__Input data__.
[Start of Attachment]

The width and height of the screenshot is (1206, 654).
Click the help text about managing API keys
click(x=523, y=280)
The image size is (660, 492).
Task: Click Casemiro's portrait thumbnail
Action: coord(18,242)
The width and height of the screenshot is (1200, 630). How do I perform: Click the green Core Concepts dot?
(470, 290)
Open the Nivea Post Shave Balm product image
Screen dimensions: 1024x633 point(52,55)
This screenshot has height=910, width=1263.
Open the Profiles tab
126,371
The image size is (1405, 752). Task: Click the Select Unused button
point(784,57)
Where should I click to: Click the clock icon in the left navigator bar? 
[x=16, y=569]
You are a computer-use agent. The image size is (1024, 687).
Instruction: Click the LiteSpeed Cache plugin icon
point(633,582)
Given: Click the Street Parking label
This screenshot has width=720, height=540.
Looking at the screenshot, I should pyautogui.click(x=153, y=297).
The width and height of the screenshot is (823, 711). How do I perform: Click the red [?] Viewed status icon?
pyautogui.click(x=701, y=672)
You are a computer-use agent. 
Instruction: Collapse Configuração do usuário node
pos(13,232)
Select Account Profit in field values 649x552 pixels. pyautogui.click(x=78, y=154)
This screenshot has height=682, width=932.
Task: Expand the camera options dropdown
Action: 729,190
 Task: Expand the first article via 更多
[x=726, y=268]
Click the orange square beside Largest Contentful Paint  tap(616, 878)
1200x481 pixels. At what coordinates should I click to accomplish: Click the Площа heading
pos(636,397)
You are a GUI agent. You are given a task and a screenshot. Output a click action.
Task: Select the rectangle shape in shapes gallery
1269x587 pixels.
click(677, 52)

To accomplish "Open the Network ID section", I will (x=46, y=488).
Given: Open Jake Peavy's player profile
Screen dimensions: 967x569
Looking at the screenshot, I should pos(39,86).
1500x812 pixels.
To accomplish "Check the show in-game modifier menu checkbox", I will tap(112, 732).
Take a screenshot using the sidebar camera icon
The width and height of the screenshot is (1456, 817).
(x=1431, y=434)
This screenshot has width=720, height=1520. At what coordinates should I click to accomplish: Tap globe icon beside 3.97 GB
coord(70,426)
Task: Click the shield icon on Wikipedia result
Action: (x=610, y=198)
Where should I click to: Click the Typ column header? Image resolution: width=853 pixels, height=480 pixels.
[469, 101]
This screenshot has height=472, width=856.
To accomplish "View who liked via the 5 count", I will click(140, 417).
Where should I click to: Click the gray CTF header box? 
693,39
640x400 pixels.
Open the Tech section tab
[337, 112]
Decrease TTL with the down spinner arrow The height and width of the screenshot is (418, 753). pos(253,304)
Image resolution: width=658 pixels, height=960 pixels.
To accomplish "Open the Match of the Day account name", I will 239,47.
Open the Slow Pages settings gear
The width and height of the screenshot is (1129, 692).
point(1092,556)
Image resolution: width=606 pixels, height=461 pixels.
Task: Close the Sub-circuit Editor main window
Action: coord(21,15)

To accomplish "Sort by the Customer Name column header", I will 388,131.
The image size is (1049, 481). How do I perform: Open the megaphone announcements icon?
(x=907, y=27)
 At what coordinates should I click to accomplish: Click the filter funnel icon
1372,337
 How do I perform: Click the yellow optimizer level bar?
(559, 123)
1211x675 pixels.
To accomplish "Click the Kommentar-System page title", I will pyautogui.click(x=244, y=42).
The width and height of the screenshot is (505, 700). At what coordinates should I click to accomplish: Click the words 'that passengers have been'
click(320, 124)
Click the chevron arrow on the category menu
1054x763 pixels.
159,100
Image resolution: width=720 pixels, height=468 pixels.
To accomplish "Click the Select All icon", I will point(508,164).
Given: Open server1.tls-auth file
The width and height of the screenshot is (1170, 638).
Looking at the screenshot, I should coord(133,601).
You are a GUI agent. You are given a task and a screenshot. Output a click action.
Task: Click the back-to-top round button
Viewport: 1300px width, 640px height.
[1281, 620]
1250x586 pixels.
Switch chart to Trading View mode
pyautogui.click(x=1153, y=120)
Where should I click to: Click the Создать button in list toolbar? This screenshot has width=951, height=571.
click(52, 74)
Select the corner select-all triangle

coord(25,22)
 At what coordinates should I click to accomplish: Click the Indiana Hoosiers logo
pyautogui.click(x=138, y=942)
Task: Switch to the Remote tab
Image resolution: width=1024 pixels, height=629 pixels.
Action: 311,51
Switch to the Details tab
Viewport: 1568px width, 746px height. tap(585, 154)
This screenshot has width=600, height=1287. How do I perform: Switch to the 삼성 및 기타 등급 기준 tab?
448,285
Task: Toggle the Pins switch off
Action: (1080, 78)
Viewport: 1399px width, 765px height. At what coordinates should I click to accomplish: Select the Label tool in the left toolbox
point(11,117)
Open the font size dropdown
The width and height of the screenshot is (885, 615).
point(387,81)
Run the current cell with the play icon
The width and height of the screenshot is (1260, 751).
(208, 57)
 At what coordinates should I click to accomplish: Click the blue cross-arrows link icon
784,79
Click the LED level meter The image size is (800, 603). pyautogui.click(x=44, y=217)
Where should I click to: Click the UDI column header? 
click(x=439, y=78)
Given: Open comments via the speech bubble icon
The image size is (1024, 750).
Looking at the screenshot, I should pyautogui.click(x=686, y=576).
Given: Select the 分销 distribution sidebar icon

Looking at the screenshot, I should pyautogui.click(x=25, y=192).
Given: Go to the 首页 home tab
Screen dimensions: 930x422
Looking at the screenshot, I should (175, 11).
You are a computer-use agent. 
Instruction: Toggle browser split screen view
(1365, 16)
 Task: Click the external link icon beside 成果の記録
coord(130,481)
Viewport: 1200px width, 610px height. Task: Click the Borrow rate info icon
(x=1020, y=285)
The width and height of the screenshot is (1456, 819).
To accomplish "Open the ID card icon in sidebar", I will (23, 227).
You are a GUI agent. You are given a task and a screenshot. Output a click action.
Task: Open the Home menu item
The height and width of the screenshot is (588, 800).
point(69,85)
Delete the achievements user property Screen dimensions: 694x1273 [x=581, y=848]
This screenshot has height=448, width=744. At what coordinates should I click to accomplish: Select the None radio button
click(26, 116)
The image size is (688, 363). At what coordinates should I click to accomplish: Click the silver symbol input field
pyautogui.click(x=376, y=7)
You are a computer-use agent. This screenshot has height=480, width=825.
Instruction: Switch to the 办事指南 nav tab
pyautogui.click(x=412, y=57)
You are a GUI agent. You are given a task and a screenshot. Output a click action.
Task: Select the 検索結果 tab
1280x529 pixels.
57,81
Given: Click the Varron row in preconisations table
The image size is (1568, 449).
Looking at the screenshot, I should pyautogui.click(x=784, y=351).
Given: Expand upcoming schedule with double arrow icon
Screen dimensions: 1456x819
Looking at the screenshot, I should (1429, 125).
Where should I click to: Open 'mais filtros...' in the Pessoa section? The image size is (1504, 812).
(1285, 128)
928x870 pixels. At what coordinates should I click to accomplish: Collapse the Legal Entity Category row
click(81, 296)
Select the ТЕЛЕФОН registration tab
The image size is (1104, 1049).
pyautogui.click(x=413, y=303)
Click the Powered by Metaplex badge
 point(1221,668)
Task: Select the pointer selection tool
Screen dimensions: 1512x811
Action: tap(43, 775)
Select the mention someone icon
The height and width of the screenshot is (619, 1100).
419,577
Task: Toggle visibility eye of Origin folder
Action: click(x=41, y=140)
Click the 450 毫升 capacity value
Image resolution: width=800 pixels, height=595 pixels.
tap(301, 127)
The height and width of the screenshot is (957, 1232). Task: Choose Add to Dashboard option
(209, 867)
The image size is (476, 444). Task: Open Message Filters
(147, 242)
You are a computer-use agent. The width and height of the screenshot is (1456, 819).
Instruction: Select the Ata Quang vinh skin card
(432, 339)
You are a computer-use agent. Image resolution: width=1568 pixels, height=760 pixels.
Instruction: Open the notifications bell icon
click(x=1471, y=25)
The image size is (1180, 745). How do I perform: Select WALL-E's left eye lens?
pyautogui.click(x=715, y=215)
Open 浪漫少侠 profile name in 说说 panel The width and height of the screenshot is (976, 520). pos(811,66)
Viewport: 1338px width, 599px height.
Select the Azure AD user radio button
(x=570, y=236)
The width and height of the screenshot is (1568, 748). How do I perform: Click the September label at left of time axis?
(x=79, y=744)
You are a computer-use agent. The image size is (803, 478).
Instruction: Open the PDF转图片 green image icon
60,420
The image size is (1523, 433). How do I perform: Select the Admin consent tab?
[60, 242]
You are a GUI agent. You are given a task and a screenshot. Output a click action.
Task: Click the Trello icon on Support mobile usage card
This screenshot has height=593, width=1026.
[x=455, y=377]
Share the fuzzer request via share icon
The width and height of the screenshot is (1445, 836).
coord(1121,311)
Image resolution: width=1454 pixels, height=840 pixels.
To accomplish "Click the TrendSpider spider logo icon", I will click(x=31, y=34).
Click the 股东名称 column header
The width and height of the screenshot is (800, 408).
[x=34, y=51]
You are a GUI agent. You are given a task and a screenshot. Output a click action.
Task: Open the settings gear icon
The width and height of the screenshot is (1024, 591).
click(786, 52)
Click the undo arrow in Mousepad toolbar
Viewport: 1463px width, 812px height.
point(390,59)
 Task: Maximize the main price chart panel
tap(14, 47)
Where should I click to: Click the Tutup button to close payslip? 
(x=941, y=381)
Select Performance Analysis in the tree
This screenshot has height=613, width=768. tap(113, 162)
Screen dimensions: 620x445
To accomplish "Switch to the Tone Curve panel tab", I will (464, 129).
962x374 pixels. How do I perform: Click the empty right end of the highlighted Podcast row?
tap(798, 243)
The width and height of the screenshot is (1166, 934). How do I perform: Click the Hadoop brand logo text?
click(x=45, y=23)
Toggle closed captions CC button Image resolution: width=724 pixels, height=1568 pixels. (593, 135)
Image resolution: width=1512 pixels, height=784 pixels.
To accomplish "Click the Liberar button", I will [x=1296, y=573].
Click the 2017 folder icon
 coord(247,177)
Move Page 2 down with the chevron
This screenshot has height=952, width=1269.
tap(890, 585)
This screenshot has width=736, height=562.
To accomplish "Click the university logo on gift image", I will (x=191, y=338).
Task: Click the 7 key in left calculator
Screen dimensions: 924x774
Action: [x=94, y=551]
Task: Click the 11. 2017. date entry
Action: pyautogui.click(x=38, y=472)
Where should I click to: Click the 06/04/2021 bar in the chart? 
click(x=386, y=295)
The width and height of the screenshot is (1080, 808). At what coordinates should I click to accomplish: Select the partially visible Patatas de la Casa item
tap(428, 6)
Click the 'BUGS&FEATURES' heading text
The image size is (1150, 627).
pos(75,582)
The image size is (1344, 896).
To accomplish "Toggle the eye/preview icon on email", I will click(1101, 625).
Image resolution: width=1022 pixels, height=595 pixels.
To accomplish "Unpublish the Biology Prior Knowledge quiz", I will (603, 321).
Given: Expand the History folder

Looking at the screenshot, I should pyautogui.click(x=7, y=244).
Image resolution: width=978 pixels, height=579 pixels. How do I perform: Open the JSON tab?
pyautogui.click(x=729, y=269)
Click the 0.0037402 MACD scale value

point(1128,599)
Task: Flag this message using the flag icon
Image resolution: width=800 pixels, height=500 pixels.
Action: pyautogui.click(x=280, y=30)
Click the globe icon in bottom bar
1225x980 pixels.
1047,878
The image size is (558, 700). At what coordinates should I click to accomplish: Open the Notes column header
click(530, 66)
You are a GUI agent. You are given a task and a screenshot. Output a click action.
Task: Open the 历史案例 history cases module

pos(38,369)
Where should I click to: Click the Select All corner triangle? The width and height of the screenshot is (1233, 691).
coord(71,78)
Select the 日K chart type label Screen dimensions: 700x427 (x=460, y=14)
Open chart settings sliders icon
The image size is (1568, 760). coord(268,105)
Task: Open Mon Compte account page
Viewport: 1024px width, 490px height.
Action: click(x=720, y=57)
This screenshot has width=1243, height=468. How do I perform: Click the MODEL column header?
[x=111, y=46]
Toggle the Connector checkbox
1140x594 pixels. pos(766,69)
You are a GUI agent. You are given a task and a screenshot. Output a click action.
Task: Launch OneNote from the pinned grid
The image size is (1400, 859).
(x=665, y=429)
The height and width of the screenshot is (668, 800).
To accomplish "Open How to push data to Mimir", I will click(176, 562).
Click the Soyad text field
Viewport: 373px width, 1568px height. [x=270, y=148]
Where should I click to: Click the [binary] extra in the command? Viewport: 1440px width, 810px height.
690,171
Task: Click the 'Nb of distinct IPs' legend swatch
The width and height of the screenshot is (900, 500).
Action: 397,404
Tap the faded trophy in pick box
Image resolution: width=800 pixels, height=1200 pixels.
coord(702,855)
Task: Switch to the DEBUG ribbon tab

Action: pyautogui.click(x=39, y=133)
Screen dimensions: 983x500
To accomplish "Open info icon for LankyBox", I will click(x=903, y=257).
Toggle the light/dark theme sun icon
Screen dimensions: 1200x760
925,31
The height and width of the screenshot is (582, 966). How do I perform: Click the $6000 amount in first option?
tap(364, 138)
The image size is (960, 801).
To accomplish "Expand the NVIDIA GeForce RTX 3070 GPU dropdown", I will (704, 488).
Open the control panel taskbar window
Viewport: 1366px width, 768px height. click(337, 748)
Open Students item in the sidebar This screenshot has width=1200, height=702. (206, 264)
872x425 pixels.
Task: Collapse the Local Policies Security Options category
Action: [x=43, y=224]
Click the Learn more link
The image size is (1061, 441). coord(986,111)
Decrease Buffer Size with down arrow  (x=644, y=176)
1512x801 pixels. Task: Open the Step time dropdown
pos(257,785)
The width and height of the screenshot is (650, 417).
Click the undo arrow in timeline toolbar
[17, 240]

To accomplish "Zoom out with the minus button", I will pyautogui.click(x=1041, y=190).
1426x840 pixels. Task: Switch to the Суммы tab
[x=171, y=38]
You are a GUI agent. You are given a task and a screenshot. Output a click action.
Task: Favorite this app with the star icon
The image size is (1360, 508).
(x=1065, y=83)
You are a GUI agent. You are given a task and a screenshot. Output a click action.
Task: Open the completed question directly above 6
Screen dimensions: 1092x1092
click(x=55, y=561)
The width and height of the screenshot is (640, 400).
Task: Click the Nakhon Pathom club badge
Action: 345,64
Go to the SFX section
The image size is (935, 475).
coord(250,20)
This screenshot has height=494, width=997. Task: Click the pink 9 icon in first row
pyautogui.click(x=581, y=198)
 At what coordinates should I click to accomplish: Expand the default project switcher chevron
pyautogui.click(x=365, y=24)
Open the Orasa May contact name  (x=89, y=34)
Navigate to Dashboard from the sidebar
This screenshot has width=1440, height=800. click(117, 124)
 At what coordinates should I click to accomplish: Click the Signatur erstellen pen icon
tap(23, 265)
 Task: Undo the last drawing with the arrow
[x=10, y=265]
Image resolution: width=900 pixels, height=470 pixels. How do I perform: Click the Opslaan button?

[End of Attachment]

__Action item__.
Reproduce exactly the lines above from the line with "Open the Nivea Post Shave Balm product image" to the line with "Given: Open Jake Peavy's player profile", including both, and add nothing.

__Solution below__.
Open the Nivea Post Shave Balm product image
Screen dimensions: 1024x633 point(52,55)
This screenshot has height=910, width=1263.
Open the Profiles tab
126,371
The image size is (1405, 752). Task: Click the Select Unused button
point(784,57)
Where should I click to: Click the clock icon in the left navigator bar? 
[x=16, y=569]
You are a computer-use agent. The image size is (1024, 687).
Instruction: Click the LiteSpeed Cache plugin icon
point(633,582)
Given: Click the Street Parking label
This screenshot has width=720, height=540.
Looking at the screenshot, I should pyautogui.click(x=153, y=297).
The width and height of the screenshot is (823, 711). How do I perform: Click the red [?] Viewed status icon?
pyautogui.click(x=701, y=672)
You are a computer-use agent. 
Instruction: Collapse Configuração do usuário node
pos(13,232)
Select Account Profit in field values 649x552 pixels. pyautogui.click(x=78, y=154)
This screenshot has height=682, width=932.
Task: Expand the camera options dropdown
Action: 729,190
 Task: Expand the first article via 更多
[x=726, y=268]
Click the orange square beside Largest Contentful Paint  tap(616, 878)
1200x481 pixels. At what coordinates should I click to accomplish: Click the Площа heading
pos(636,397)
You are a GUI agent. You are given a task and a screenshot. Output a click action.
Task: Select the rectangle shape in shapes gallery
1269x587 pixels.
click(677, 52)

To accomplish "Open the Network ID section", I will (x=46, y=488).
Given: Open Jake Peavy's player profile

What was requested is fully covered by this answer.